[Dataset entries]

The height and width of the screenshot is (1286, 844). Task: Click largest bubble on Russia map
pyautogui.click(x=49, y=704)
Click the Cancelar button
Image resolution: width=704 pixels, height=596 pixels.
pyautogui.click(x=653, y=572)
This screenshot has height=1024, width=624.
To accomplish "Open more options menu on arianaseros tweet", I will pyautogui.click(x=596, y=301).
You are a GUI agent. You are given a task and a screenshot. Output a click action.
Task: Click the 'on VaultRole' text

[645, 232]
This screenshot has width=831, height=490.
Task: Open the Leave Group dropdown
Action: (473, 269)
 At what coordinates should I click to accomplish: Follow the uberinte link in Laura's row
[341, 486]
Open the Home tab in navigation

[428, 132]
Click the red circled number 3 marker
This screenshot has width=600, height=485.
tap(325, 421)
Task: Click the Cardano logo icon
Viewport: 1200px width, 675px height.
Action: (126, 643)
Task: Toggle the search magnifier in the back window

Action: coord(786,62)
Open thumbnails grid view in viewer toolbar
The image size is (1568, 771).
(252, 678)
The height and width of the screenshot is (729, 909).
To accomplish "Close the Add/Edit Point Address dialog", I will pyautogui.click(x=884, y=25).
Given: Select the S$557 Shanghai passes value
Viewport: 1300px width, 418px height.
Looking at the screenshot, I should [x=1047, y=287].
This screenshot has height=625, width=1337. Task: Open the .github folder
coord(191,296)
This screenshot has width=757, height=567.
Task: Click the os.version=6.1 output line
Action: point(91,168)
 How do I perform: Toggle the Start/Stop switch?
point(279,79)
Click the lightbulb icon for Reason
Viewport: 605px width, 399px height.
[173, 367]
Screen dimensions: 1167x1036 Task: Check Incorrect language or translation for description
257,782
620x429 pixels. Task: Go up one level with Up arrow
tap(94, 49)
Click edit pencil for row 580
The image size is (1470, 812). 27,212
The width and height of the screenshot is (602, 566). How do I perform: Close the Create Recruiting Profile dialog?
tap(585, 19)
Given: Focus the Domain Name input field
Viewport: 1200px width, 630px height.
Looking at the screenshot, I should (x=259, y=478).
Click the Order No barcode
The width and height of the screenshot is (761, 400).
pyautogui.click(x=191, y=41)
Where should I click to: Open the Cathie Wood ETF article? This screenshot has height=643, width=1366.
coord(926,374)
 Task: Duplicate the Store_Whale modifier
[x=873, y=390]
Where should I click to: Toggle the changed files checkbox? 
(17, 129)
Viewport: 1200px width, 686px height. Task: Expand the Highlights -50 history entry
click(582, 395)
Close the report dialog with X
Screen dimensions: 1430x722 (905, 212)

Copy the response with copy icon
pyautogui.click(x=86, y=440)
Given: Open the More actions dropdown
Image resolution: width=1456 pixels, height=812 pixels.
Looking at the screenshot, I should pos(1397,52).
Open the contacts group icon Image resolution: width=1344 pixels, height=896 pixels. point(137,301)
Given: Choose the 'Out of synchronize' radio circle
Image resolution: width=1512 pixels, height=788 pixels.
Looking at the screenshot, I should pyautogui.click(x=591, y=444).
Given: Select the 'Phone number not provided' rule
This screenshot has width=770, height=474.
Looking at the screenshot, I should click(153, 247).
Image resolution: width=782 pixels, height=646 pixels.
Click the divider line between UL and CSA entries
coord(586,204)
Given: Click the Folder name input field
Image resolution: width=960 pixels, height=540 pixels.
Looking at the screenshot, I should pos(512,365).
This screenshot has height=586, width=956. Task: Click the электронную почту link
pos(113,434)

(About this exercise):
The answer should be the complete set of records, printed exactly.

(Exercise solution):
The height and width of the screenshot is (1286, 844). Task: Click largest bubble on Russia map
pyautogui.click(x=49, y=704)
Click the Cancelar button
Image resolution: width=704 pixels, height=596 pixels.
pyautogui.click(x=653, y=572)
This screenshot has height=1024, width=624.
To accomplish "Open more options menu on arianaseros tweet", I will pyautogui.click(x=596, y=301).
You are a GUI agent. You are given a task and a screenshot. Output a click action.
Task: Click the 'on VaultRole' text

[645, 232]
This screenshot has width=831, height=490.
Task: Open the Leave Group dropdown
Action: (473, 269)
 At what coordinates should I click to accomplish: Follow the uberinte link in Laura's row
[341, 486]
Open the Home tab in navigation

[428, 132]
Click the red circled number 3 marker
This screenshot has width=600, height=485.
tap(325, 421)
Task: Click the Cardano logo icon
Viewport: 1200px width, 675px height.
Action: (126, 643)
Task: Toggle the search magnifier in the back window

Action: coord(786,62)
Open thumbnails grid view in viewer toolbar
The image size is (1568, 771).
(252, 678)
The height and width of the screenshot is (729, 909).
To accomplish "Close the Add/Edit Point Address dialog", I will pyautogui.click(x=884, y=25).
Given: Select the S$557 Shanghai passes value
Viewport: 1300px width, 418px height.
Looking at the screenshot, I should [x=1047, y=287].
This screenshot has height=625, width=1337. Task: Open the .github folder
coord(191,296)
This screenshot has width=757, height=567.
Task: Click the os.version=6.1 output line
Action: point(91,168)
 How do I perform: Toggle the Start/Stop switch?
point(279,79)
Click the lightbulb icon for Reason
Viewport: 605px width, 399px height.
[173, 367]
Screen dimensions: 1167x1036 Task: Check Incorrect language or translation for description
257,782
620x429 pixels. Task: Go up one level with Up arrow
tap(94, 49)
Click edit pencil for row 580
The image size is (1470, 812). 27,212
The width and height of the screenshot is (602, 566). How do I perform: Close the Create Recruiting Profile dialog?
tap(585, 19)
Given: Focus the Domain Name input field
Viewport: 1200px width, 630px height.
Looking at the screenshot, I should (x=259, y=478).
Click the Order No barcode
The width and height of the screenshot is (761, 400).
pyautogui.click(x=191, y=41)
Where should I click to: Open the Cathie Wood ETF article? This screenshot has height=643, width=1366.
coord(926,374)
 Task: Duplicate the Store_Whale modifier
[x=873, y=390]
Where should I click to: Toggle the changed files checkbox? 
(17, 129)
Viewport: 1200px width, 686px height. Task: Expand the Highlights -50 history entry
click(582, 395)
Close the report dialog with X
Screen dimensions: 1430x722 (905, 212)

Copy the response with copy icon
pyautogui.click(x=86, y=440)
Given: Open the More actions dropdown
Image resolution: width=1456 pixels, height=812 pixels.
Looking at the screenshot, I should pos(1397,52).
Open the contacts group icon Image resolution: width=1344 pixels, height=896 pixels. point(137,301)
Given: Choose the 'Out of synchronize' radio circle
Image resolution: width=1512 pixels, height=788 pixels.
Looking at the screenshot, I should pyautogui.click(x=591, y=444).
Given: Select the 'Phone number not provided' rule
This screenshot has width=770, height=474.
Looking at the screenshot, I should click(153, 247).
Image resolution: width=782 pixels, height=646 pixels.
Click the divider line between UL and CSA entries
coord(586,204)
Given: Click the Folder name input field
Image resolution: width=960 pixels, height=540 pixels.
Looking at the screenshot, I should pos(512,365).
This screenshot has height=586, width=956. Task: Click the электронную почту link
pos(113,434)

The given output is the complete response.